• Reading text:
Rodriguez did not present evidence of an actual injury, or an actual instance of a lack of legal supplies resulting in denial of access to a court. See Johnson, 948 F.2d at 521. In his complaint, he alleged that the defendants once refused to make photocopies for an appeal in this court. Rodriguez filed a copy of the denial of his photocopy request. Robertson-Hande's affidavit and prison appeal records stated that the photocopy request was denied because Rodriguez did not file all required documents with the request. Moreover, Rodriguez did not present any evidence that the lack of photocopies resulted in an actual denial of access to this court. See id.

• Source excerpt:
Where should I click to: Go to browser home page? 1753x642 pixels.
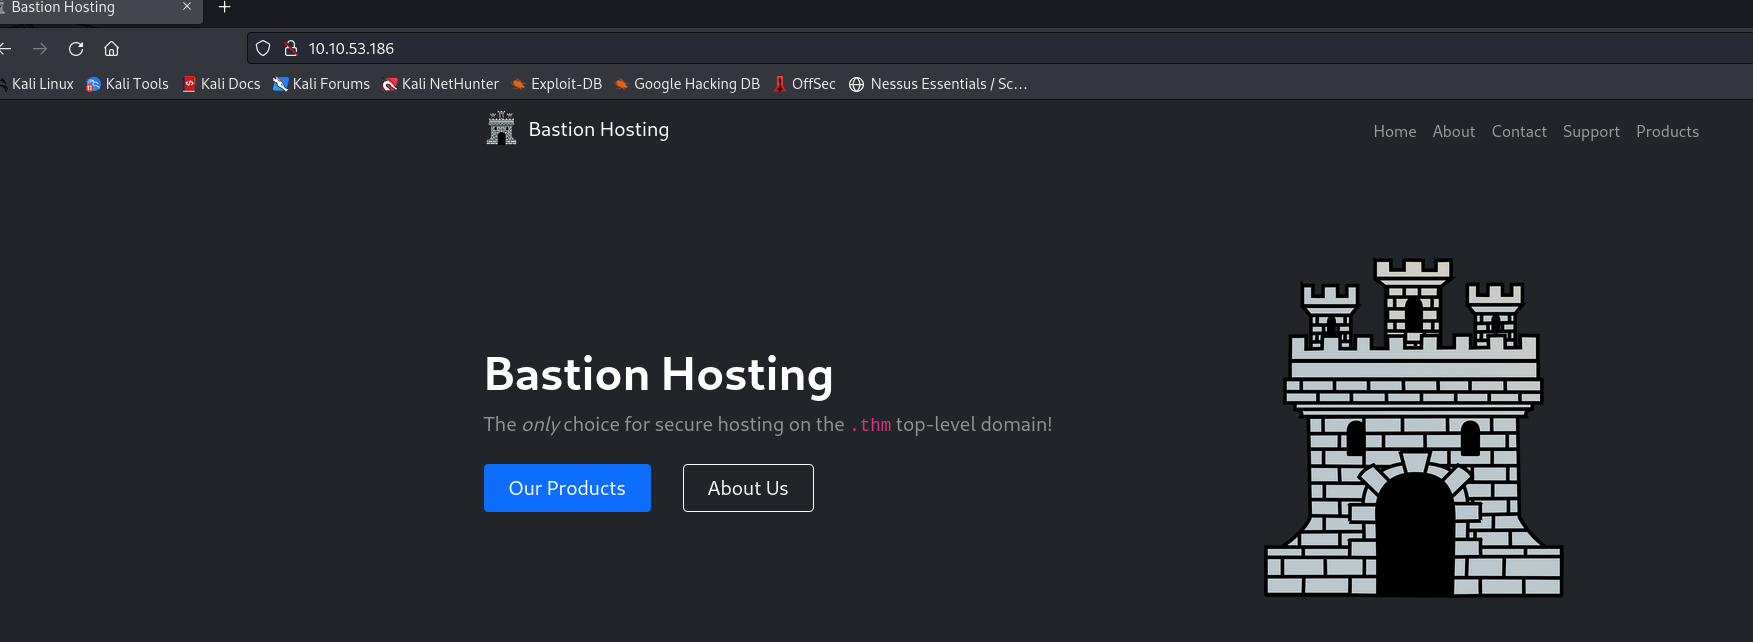(112, 48)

• Instructions:
**a.** Translate this sentence from the court excerpt into Spanish: "Rodriguez filed a copy of the denial of his photocopy request."
**b.** Quote every sentence in the court excerpt that contains the name "Rodriguez."

• Answers to each task:
**a.** Rodriguez presentó una copia de la denegación de su solicitud de fotocopias.

**b.**
1. "Rodriguez did not present evidence of an actual injury, or an actual instance of a lack of legal supplies resulting in denial of access to a court."
2. "Rodriguez filed a copy of the denial of his photocopy request."
3. "Robertson-Hande's affidavit and prison appeal records stated that the photocopy request was denied because Rodriguez did not file all required documents with the request."
4. "Moreover, Rodriguez did not present any evidence that the lack of photocopies resulted in an actual denial of access to this court."